Question

1A)

Two autosomal genes control horn color in dragons. Pure-breeding gold-horned dragons were mated to pure-breeding silver-horned dragons. All of the F1 were gold. The F1 were intermated and the F2 generation consisted of 148 gold, 17 silver and 96 bronze.

Choose the genetically based phenotypic ratio that should be hypothesized to explain the F2 data.

Select one:

9:3:3:1

9:3:4

12:3:1

9:7

15:1

9:6:1

13:3

B)Conduct a chi-square test to test the appropriate type of epistasis.
In the chi-square test, what is the expected number of gold-horned dragons? Round to two decimal places.

C)Conduct a chi-square test to test the appropriate type of epistasis.
In the chi-square test, what is the expected number of silver-horned dragons? Round to two decimal places.

D)Conduct a chi-square test to test the appropriate type of epistasis.
In the chi-square test, what is the expected number of bronze-horned dragons? Round to two decimal places.

E)Conduct a chi-square test to test the appropriate type of epistasis.
In the chi-square test, what is the chi-square value? Round to three decimal places.

F)

What is the number for the degrees of freedom?

H)What is the critical value? Round to two decimal places.

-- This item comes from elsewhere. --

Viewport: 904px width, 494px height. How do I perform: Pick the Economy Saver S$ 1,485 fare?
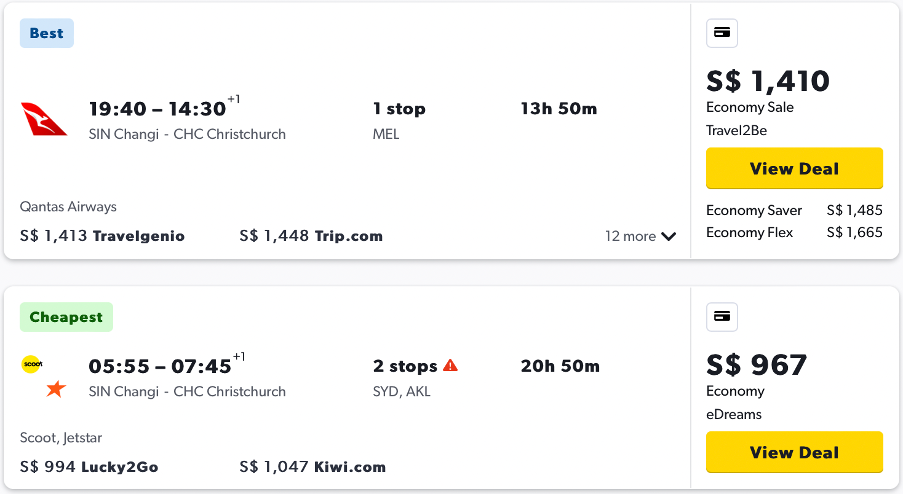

What is your conclusion from the chi-square test?

Select one:

Fail to reject H_o

Reject H_o

Answer 1

ANSWER 1.A)

The pure breeding gold-horned dragons are 147 in numbers.

The pure breeding silver-horned dragons are 16 in numbers.

Bronze-horned dragons are 93 in numbers.

So, the ratio should be (147:16:93) which corresponds to around ( 9:1:6 ).

1. (147 / 16 = 9.18 ≈ 9)

2. (93 / 16 = 5.81 ≈ 6)

As, there are three different phenotypes, the ratio corresponds to 9:1:6.

ANSWER 1. B / C / D / E)

If taken into consideration the values in terms of ratio, we get the following chi square distribution table :-

	Observed	Expected
Good horned	9.18/16 (147)	9 (144)
Silver horned	1.00/16 (16)	1 (16)
Bronze horned	5.81/16 (93)	6 (96)

Chi square = Σ (Observed - Expected)² / Expected

1. (147-144)² / 144 = 0.0625

2. (16-16)² / 16 = 0

3. (93-96)² / 96 = 0.0937

So, chi-square value is (0.1562). Rounding the value to three decimal places, we get (0.156).

ANSWER F)

The degree of freedom is given by (n-1) which is total observations minus one. So, (n-1) = (3-1=2). So, the degrees of freedom value is 2.

ANSWER H)

The alpha value is taken as 0.05.

The critical value for the chi square corresponds to 5.991. (5.91) rounded to two digit. Taking into consideration the value should be present between (0.900 - 0.950), the chi square value is more than the p-value of 0.90 and hence the Null hypothesis is rejected. As the value is more than the alpha value of 0.05 (0.90 > 0.05).